[Data items]
----------------

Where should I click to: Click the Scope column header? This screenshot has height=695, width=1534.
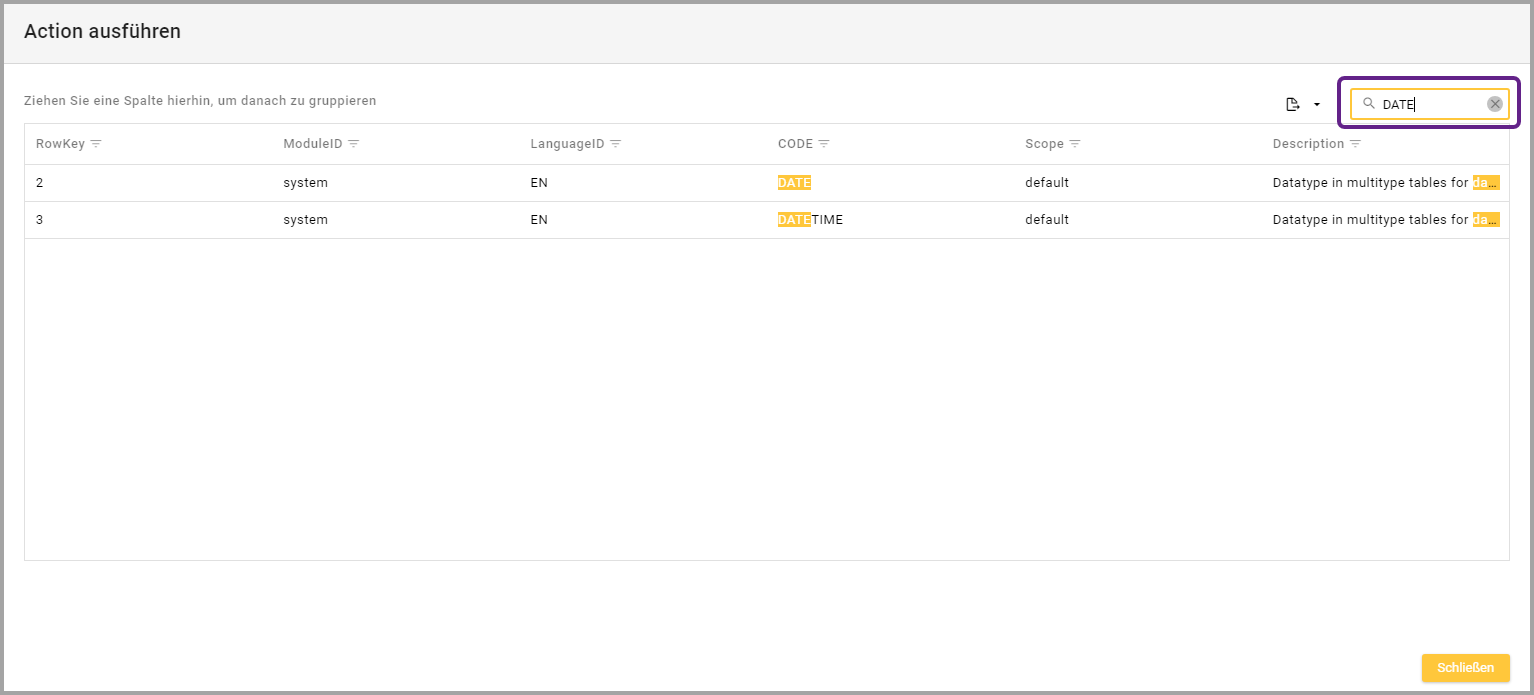coord(1044,144)
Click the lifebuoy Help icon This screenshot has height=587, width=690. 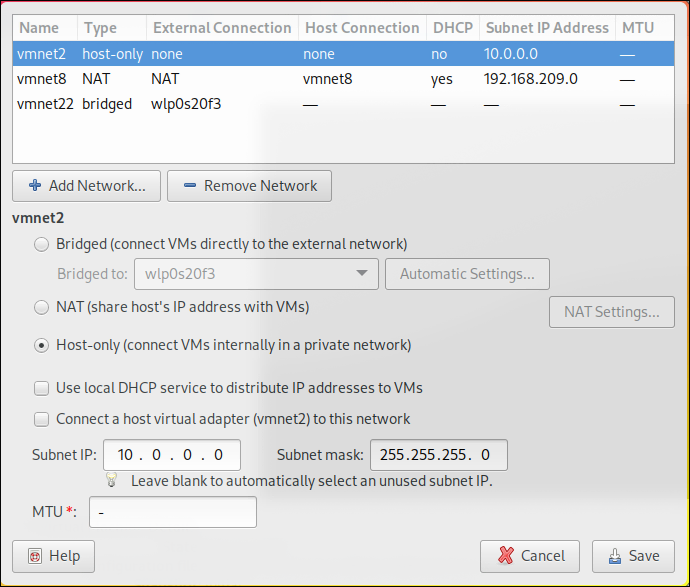34,556
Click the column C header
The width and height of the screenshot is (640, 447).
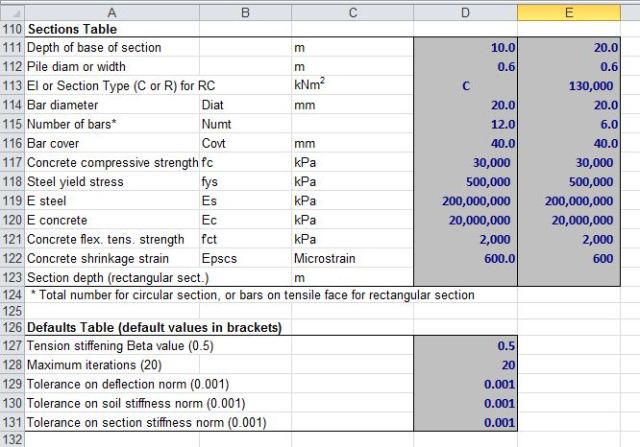[351, 12]
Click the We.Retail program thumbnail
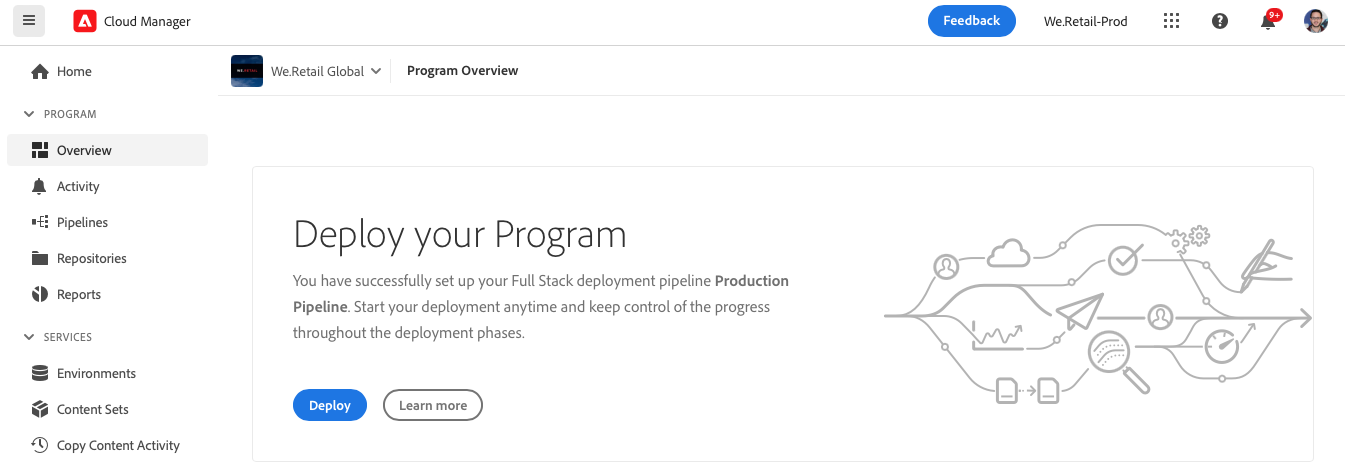1345x475 pixels. coord(247,71)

----------------

=== Task to carry out ===
Go to the line that contains "Click the column C header" and copy it and every line after it through the end of the entries, exactly, without the pictures.

=== Finished exercise ===
Click the column C header
The width and height of the screenshot is (640, 447).
[351, 12]
Click the We.Retail program thumbnail
1345x475 pixels. coord(247,71)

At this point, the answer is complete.